■ Doel:
Kun je alleen de regels vanaf de regel met "You are a GUI" tot en met de regel met "Open the chart" opmaken als Markdown-tabel met de kolommen Nr (het rijnummer) en Inhoud (de regel)? Laat lege regels en de afbeeldingen weg.

-*-*-

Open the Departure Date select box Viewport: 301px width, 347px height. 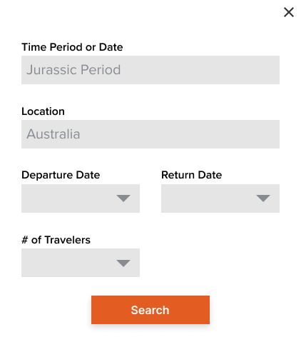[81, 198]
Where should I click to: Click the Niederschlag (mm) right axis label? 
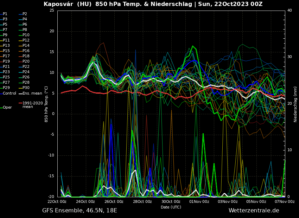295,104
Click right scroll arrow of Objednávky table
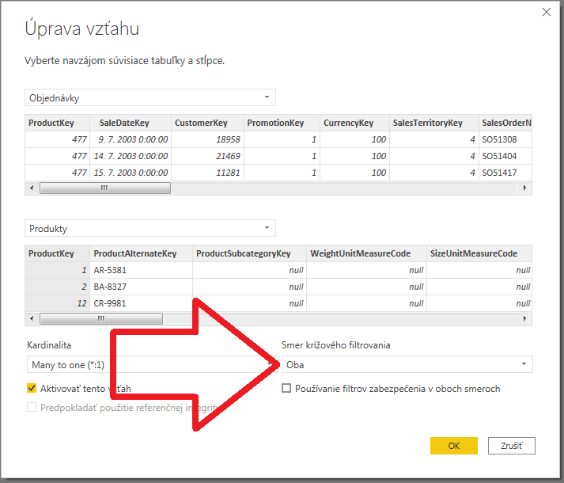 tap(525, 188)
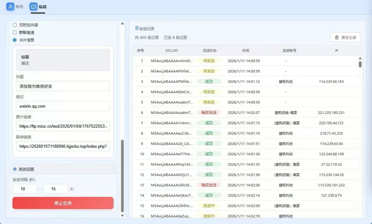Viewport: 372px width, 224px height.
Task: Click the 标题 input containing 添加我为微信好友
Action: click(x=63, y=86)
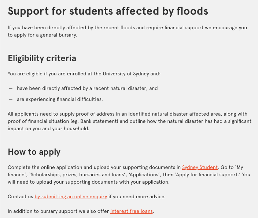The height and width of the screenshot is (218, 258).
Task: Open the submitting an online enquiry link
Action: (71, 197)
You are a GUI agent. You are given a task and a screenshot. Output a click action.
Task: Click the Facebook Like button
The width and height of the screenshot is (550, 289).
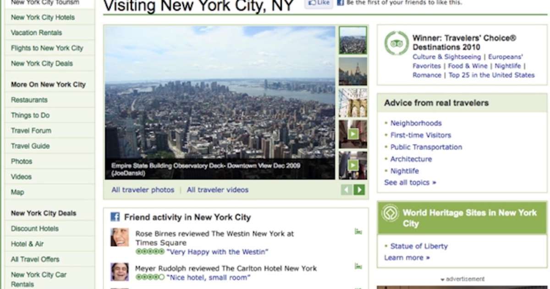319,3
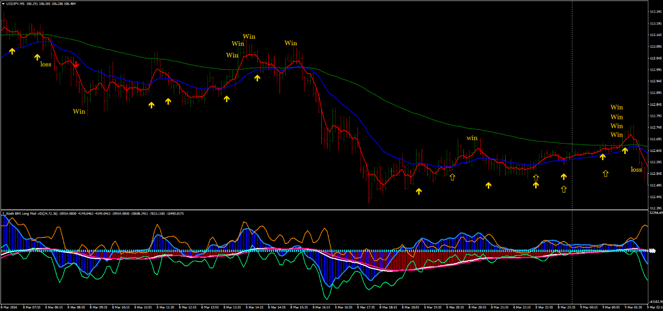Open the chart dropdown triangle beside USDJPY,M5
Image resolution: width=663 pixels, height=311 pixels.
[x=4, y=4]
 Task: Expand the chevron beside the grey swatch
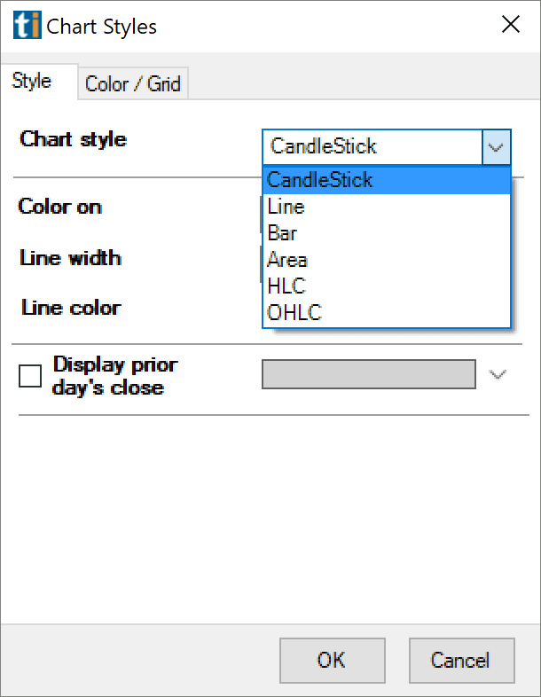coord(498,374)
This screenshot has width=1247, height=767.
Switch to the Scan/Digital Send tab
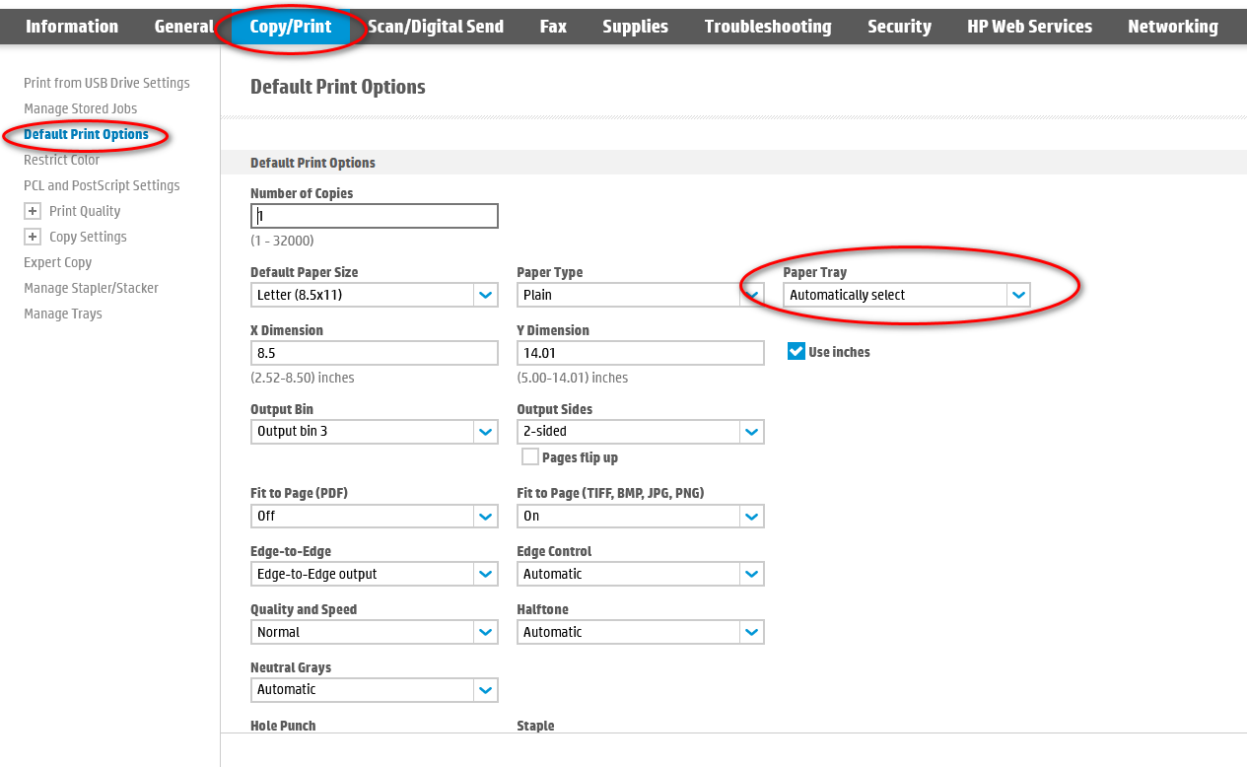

-*-*-

■ Antwoord:
| Nr | Inhoud |
|---|---|
| 1 | You are a GUI agent. You are given a task and a screenshot. Output a click action. |
| 2 | Task: Click the Facebook Like button |
| 3 | The width and height of the screenshot is (550, 289). |
| 4 | 319,3 |
| 5 | Open the chart dropdown triangle beside USDJPY,M5 |